## TASK OBJECTIVE
Write out word for word each line from the one containing "Click the CLIP" through the close of the listing, including both ends. Pictures do not belong in the copy.

## SOURCE MATERIAL
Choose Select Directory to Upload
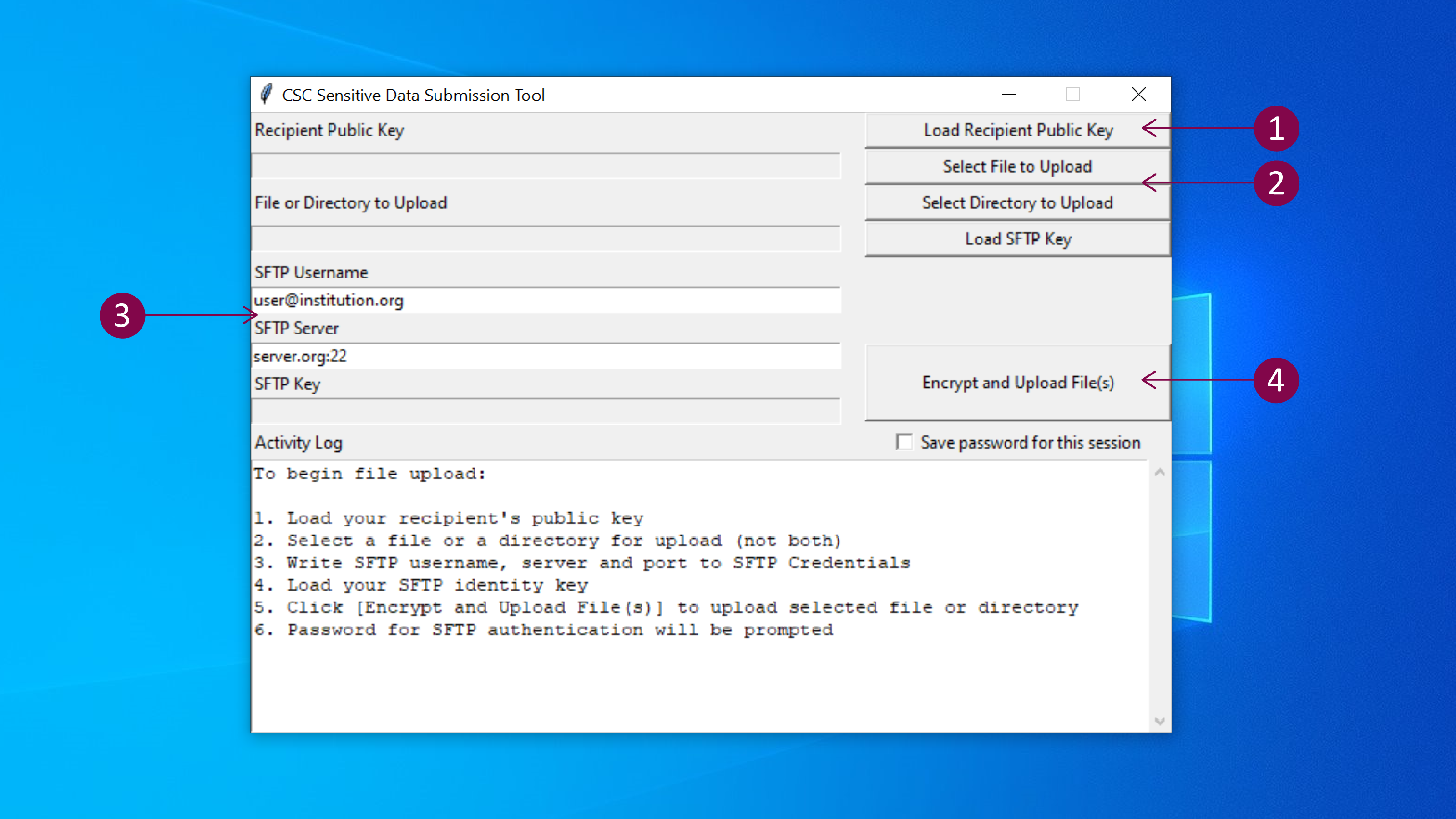Screen dimensions: 1456x819 (1017, 203)
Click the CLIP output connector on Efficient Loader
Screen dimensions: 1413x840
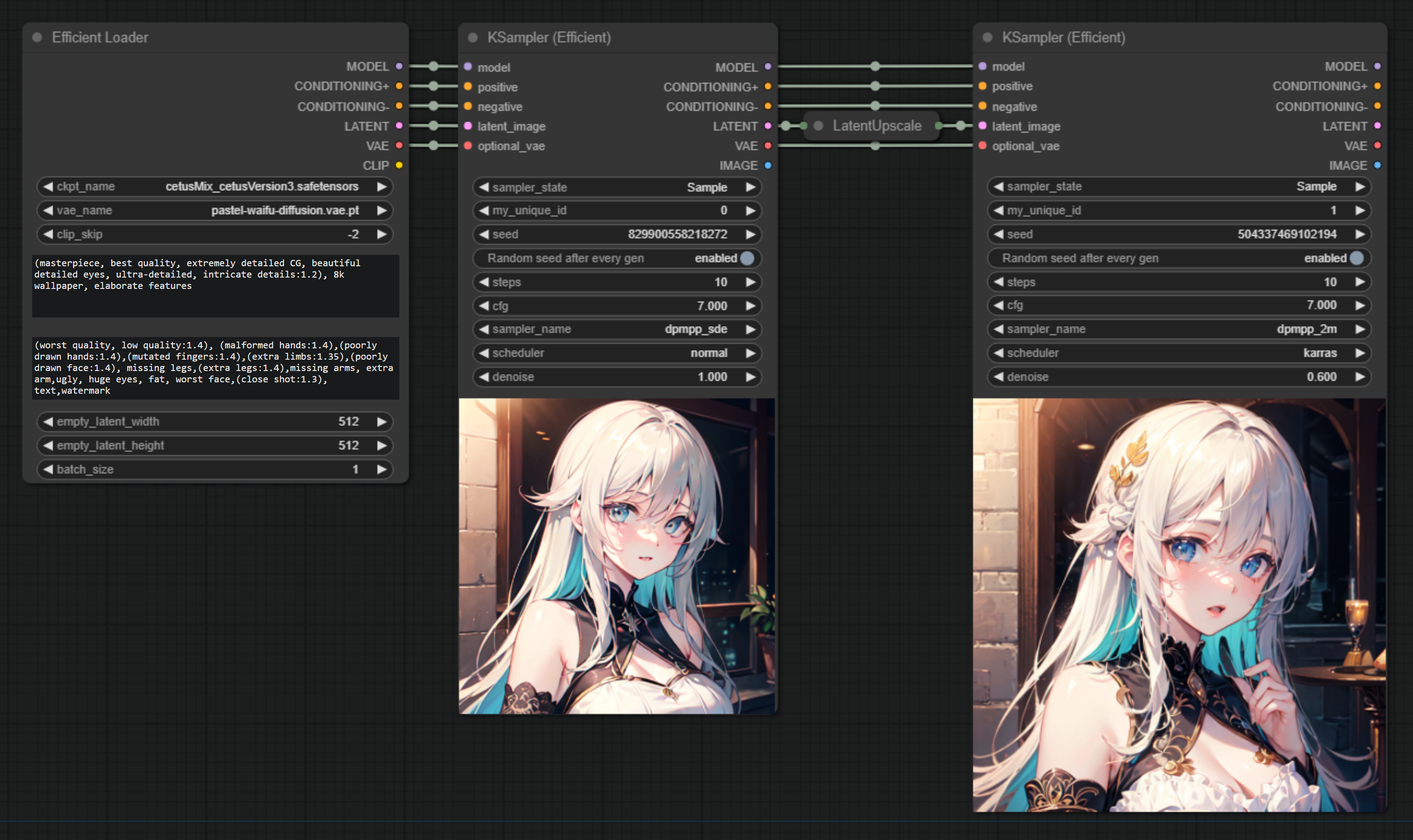[x=399, y=165]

## ANSWER TO THE EXERCISE
Click the CLIP output connector on Efficient Loader
Screen dimensions: 1413x840
[x=399, y=165]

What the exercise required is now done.